What you should do
Reproduce the passage of the reader comments from "When I started" up to and including "a good idea.".

Excerpted text
+++
When I started my first real job in 1972 at $9,000/year, my one-bedroom apartment, a very nice one, was $180/month. This works out to 24% of my income. Now, a one-bedroom place in my area (Baltimore) $1,115/month. Even at $15/hour, it amounts to 45%. So move to Cincinnati, where the rent is $698.
I never really 'made it' in that classic sense. Never owned a house or a new car. Neither I, nor any love interest, thought marriage and a family was a good idea.
But I'm still alive. [ Year or two older than Roy ]
Late capitalism sucks, etc. I forget how cheap my East Village one bedroom was when I first moved in in 1979, but I know it was only $300 and change when I left in 1990. As the Pythons say in their Four Yorkshiremen sketch, you tell that to young people today, and they won’t believe you.
But hey, let’s keep voting Republican fellow patriots, because SOMEBODY has to defend the right of Mr. Potato Head to have a gender-specific plastic pipe and mustache.
The delicate culture war orchids clutching their pearls over Mr Potato Head would’ve had the absolute vapors over Poker Alice
https://en.wikipedia.org/wiki/Poker_Alice
Wow, Roy. When you’re right, you’re right. And I don’t mean THAT kind of “right!” I grew up in a small town in the Midwest, and yes, my parents regaled me with stories of the Good Old Days on the farms they grew up on. (The fact that they went from Farm to Town was considered a major life step up.) As parents, they just assumed that we would do better than they did. It was America, after all. It’s a damned shame that parents can’t assume this now. Many of my friends have children who can’t make it on their own. And these are well-educated white kids. Sheesh.
My parents were the first people in both of their farm families who went to college. Both grew up poor without really realizing it or being at a terrible disadvantage. Almost everyone else was in the same situation, and they never went hungry or shoeless. But if they were born now, it would be impossible. To support a family, farms have to be much, much larger, and the equipment is expensive. So where I’m from, the farms are disappearing. Townships that once had dozens of farms, each with a large family, now support just a few situated far apart. And many of the people who remain see the community dying, think about “the good old days,” and vote Republican. Almost everyone who remembers FDR saving rural America are long gone, replaced by Fox News rage junkies.
+++
Supplied material
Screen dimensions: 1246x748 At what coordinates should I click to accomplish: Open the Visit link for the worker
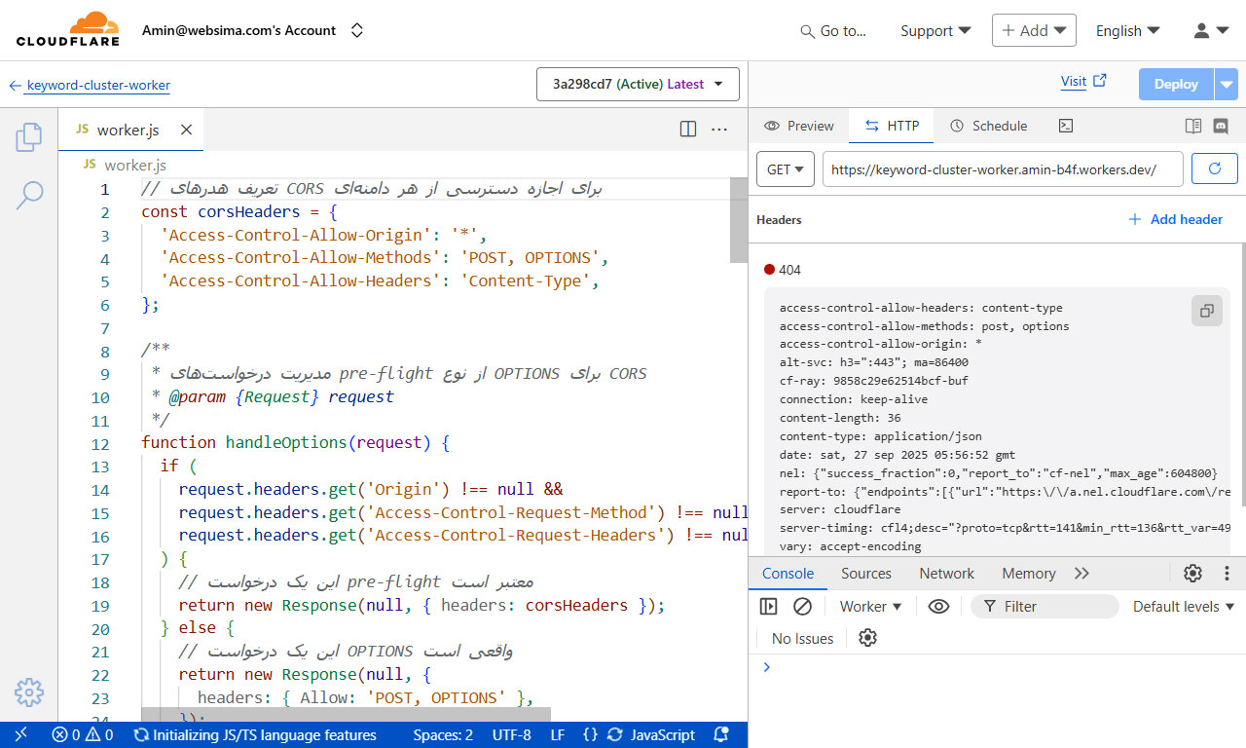pos(1077,82)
+++
Answer for this exercise
When I started my first real job in 1972 at $9,000/year, my one-bedroom apartment, a very nice one, was $180/month. This works out to 24% of my income. Now, a one-bedroom place in my area (Baltimore) $1,115/month. Even at $15/hour, it amounts to 45%. So move to Cincinnati, where the rent is $698.
I never really 'made it' in that classic sense. Never owned a house or a new car. Neither I, nor any love interest, thought marriage and a family was a good idea.